En attaquant l’ouvrage, je n’étais pas certain d’arriver a bout faute de briques. Je savais juste que je possédais la verrière du cockpit du fameux vaisseau de Han Solo. D’un autre coté, je disposais du vrac des Lego de mes enfants et des briques de deux amis, le tout triés dans onze bacs sans parler des trente petits tiroirs remplis de pièces minuscules, les plus rares.

Au début, j’a commencé l’assemblage en prenant quelques libertés avec les couleurs pour des pièces invisibles. Ensuite j’ai dû m’arranger avec certaines pièces absentes de la collection. Il  me manquait par exemple le 6274686 qui ressemble à un baignoire, pièce indispensable pour réaliser la trappe de contrebande. Après je me suis résigné à repenser la conception de certaines parties du vaisseau comme son dessus en éventail. Et puis, presque à la fin de la construction, je me suis retrouvé dans l’impossibilité technique de terminer le Faucon Millenium. Si près du but, c’était vraiment rageant.

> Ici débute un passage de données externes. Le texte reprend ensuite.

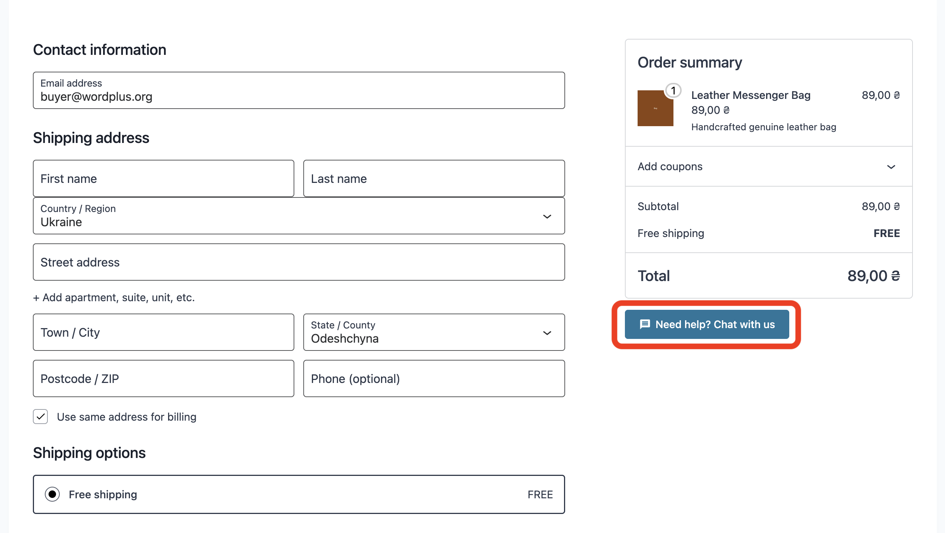The image size is (945, 533).
Task: Click the Need help? Chat with us button
Action: click(707, 324)
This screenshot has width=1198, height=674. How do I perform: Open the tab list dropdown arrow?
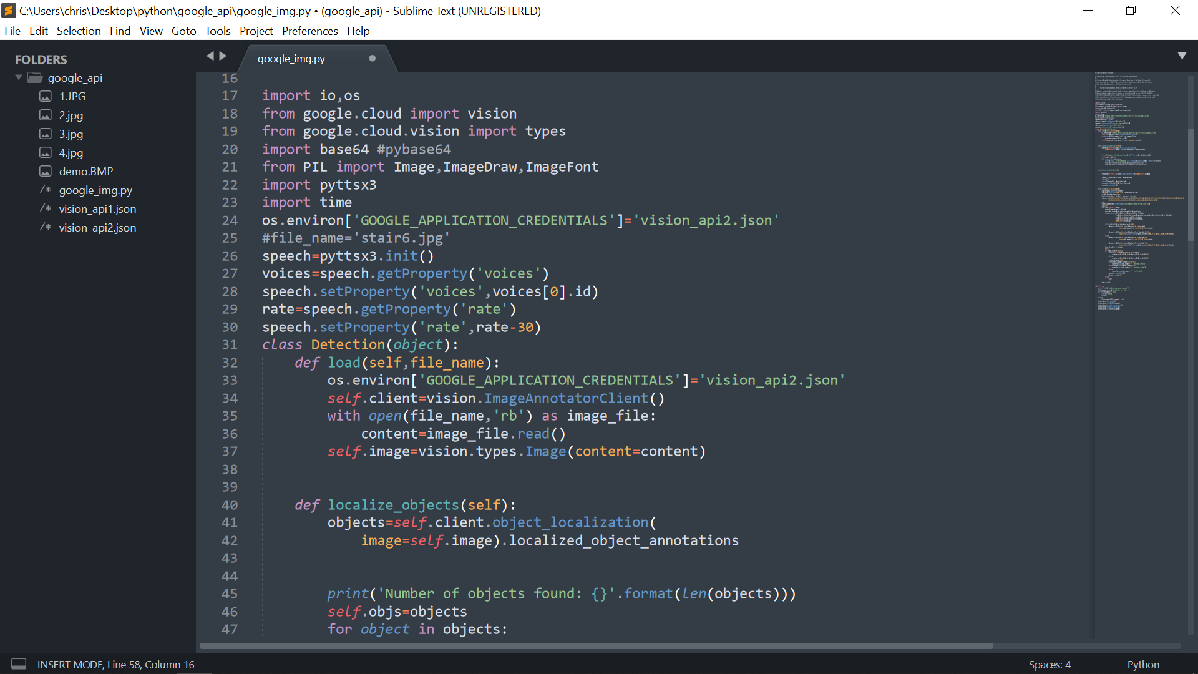1182,56
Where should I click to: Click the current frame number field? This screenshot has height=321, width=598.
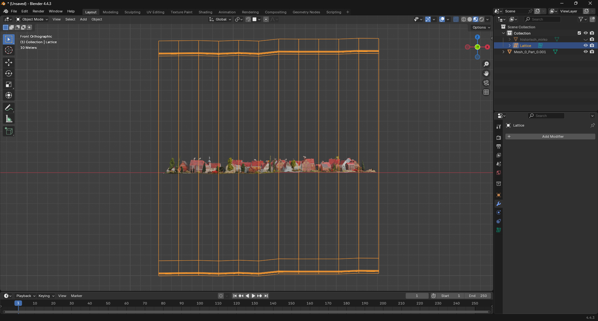click(x=417, y=296)
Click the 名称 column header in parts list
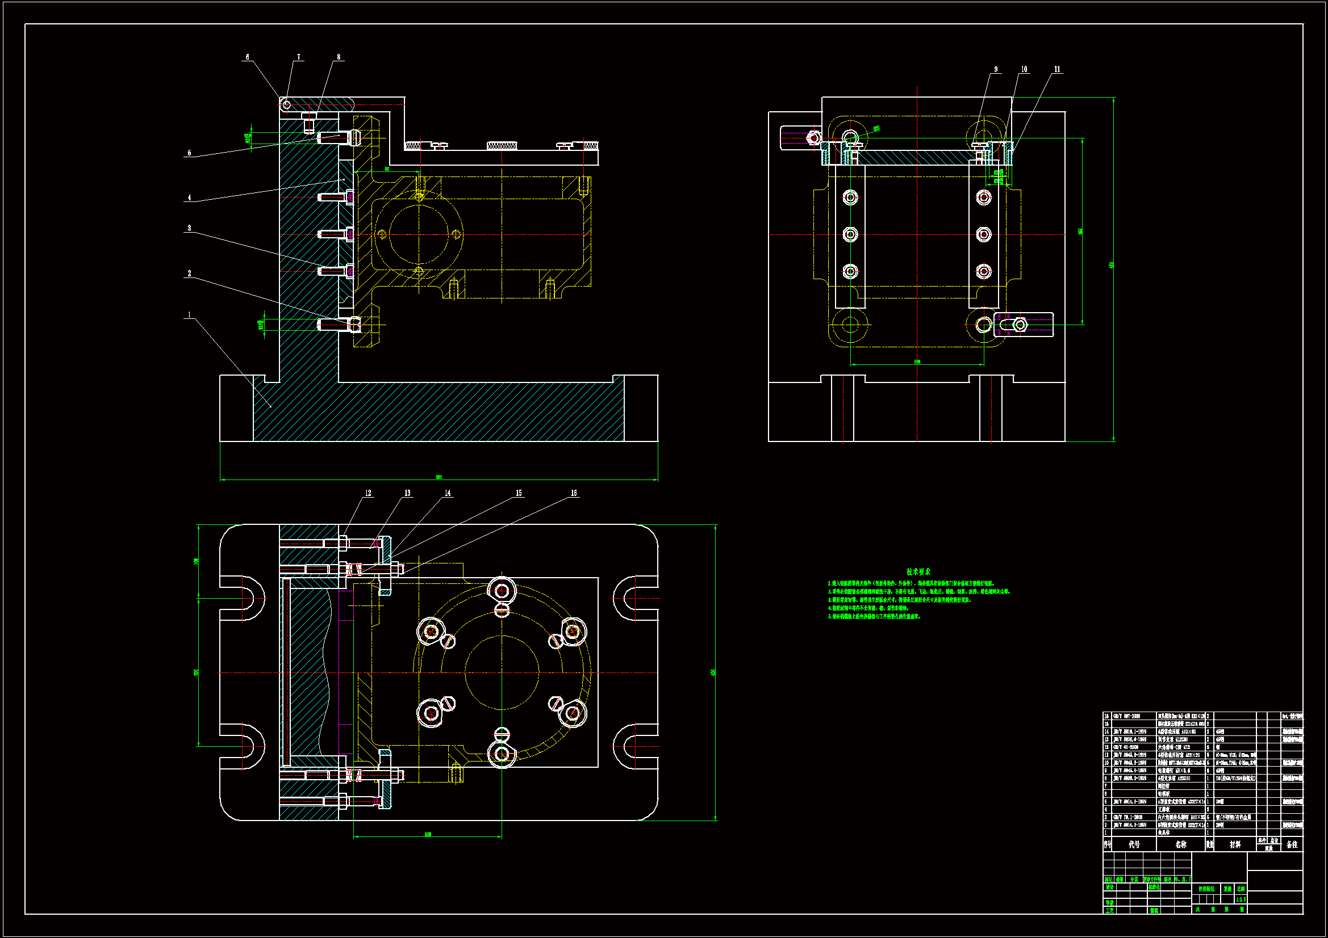Viewport: 1328px width, 938px height. pos(1181,844)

Les pièces manquantes, des 4208006 et 4208988, se trouvaient à portée de la main, dans une capsule Apollo à l’échelle du LEM et dans un destroyer Star Wars miniature inventés par mes soins. 

Mais je n’ai pas eu le coeur de les démonter pour faire de la récup alors j’ai commandé en Hongrie les pièces manquantes et quelques autres pour terminer mon vaisseau. Du coup j’en ai profité pour ajouter quelques briques qui faisaient tâche dans le visuel, pour un total de vingt-quatre euros, ce qui n’est pas trop cher payé pour un set vendu presque dix fois plus cher.

Lorsque les pièces hongroises sont enfin arrivés, j’ai redisigné plusieurs parties, comme les réacteurs, la coque supérieure, les ouvertures à l’avant, redistribués quelques plaques qui n’avaient pas les bons coloris et caché la misère. Le résultat final est assez réussi mais cela a pris du temps, beaucoup de temps…

Pendant que je montais le Faucon Millenium, je n’ai pensé qu’à ça. Je ne suis pas sorti faire de la photo, je n’ai pas fait d’astronomie, je n’ai pas filmé de chronique musicale et je n’ai pas écrit de billet de blog. Du coup je suis terriblement en retard sur mon planning de publications mais ça valait le coup.